The property is not underwater, he said. The school had been making the payments.
There were several guarantors of the loan, and Sachs believes the responsibility for the mortgage will default to them. The press release explained that it will likely be placed on the market this summer.
Sachs said that even though plans to merge the schools began long ago, this was a recent decision after negotiations to refinance the mortgage failed.
"Given the changed economy, we thought we could work with the lender," he said. "We thought the lender had the same desire we had. We were a little naïve."

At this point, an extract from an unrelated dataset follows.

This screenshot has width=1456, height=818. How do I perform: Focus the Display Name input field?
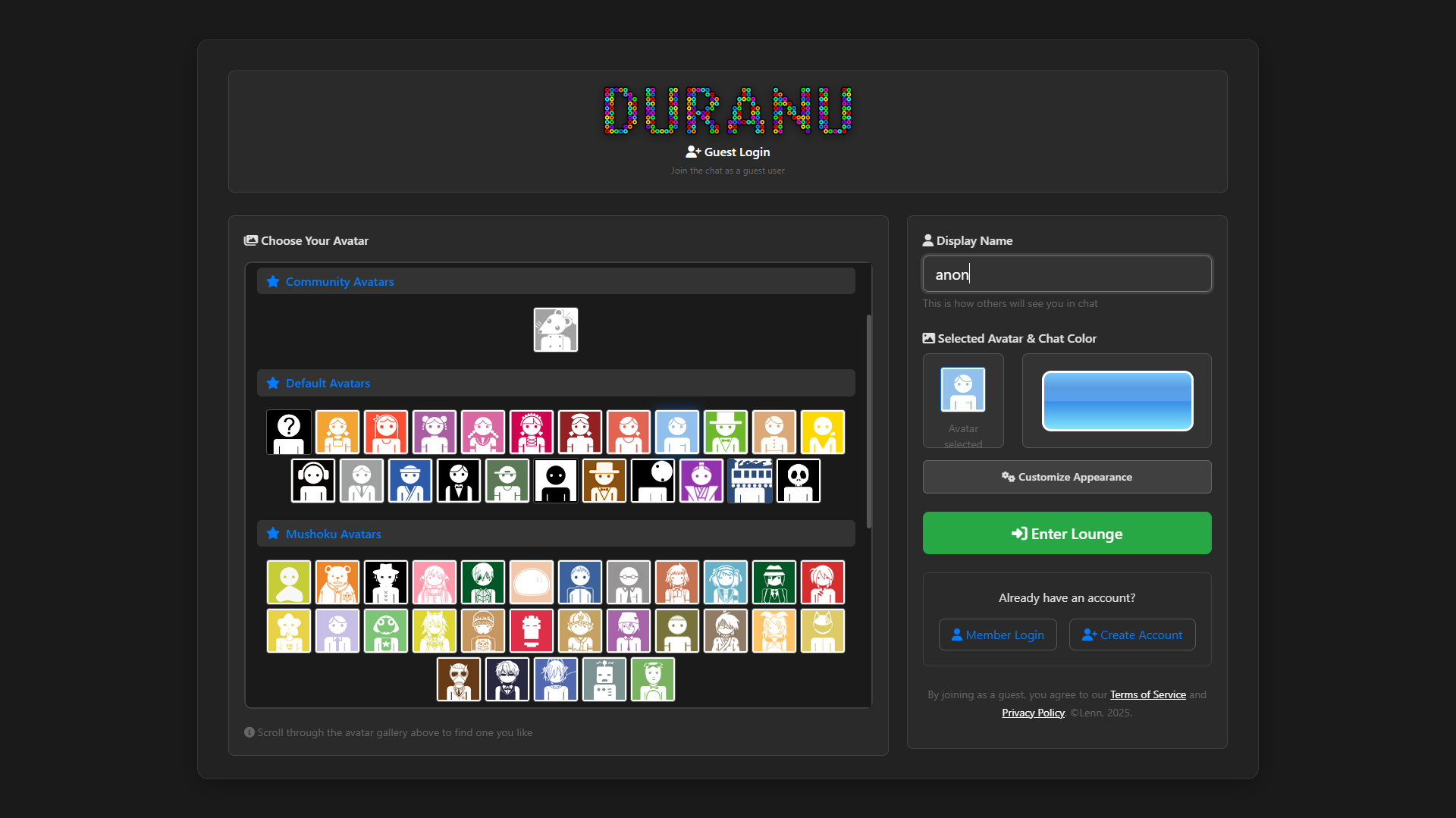[x=1066, y=274]
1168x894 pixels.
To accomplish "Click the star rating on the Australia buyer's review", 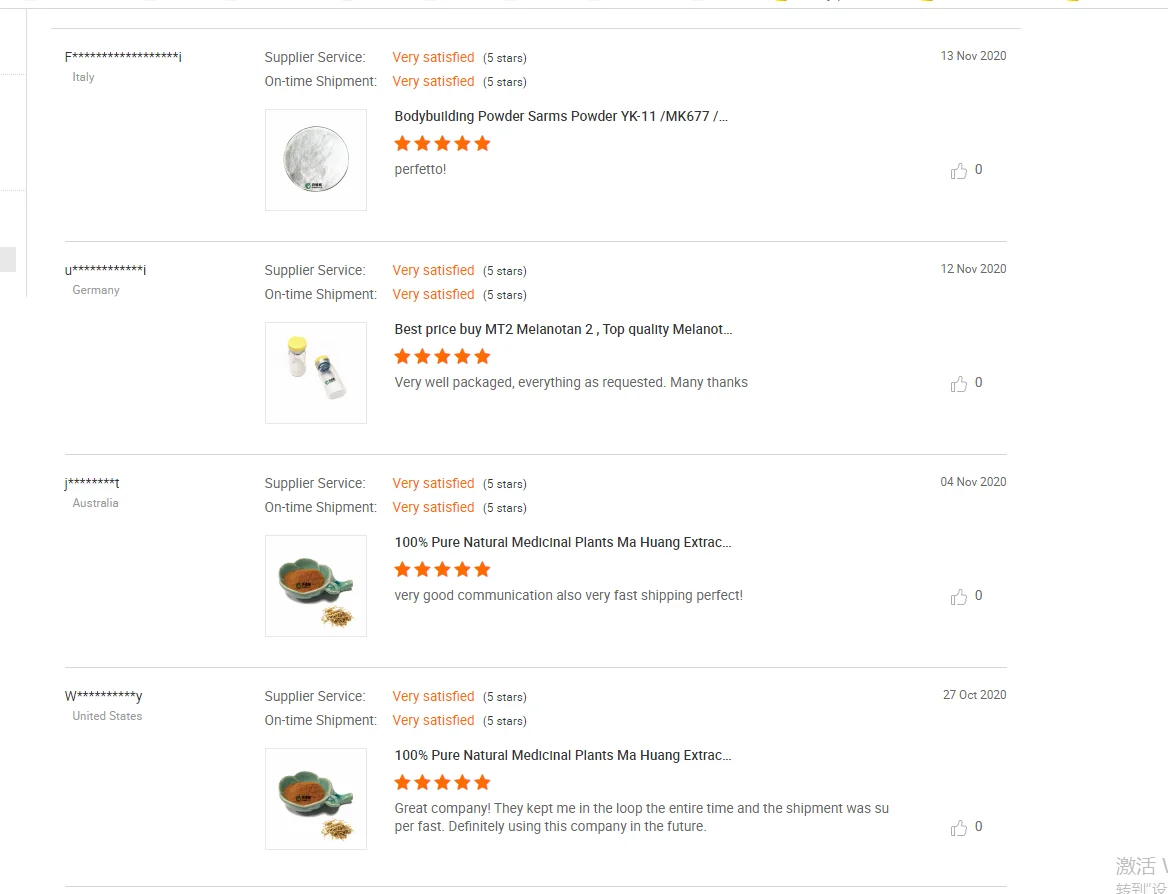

Modular units are not ideal, but they’re also not a sacrifice, he said. Most are larger than typical classrooms and although inconvenient in the winter, they will be able to support the mission of the school better than some of the indoor spaces.
The economy isn’t the only challenge the independent school faces. The academy and Colby School joined because competition was preventing either from building a critical mass of students to implement the depth and breadth of programming desired.
Now the Park City Day School must compete with the Weilenmann School of Discovery being built near Timberline.
"The advent of a charter school in Park City certainly complicates the landscape," Sachs said.
As an independent school, his facility accepts no government funding and operates as a nonprofit reliant on tuition and philanthropy.
Charter schools market themselves as offering a private-school education for free (paid for with public school funds). But you get what you pay for, Sachs said. He believes anyone who does more than "kick the tires" will see it’s an extension of the public system to which the Park City Day School exists to provide an alternative, Sachs said.